**DATASET CONTENT**
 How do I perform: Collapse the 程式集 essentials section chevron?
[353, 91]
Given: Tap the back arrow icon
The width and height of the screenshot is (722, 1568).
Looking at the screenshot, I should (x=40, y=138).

**TASK**
Retype the records above line for line, with no changes.

**FINISHED EXERCISE**
 How do I perform: Collapse the 程式集 essentials section chevron?
[353, 91]
Given: Tap the back arrow icon
The width and height of the screenshot is (722, 1568).
Looking at the screenshot, I should (x=40, y=138).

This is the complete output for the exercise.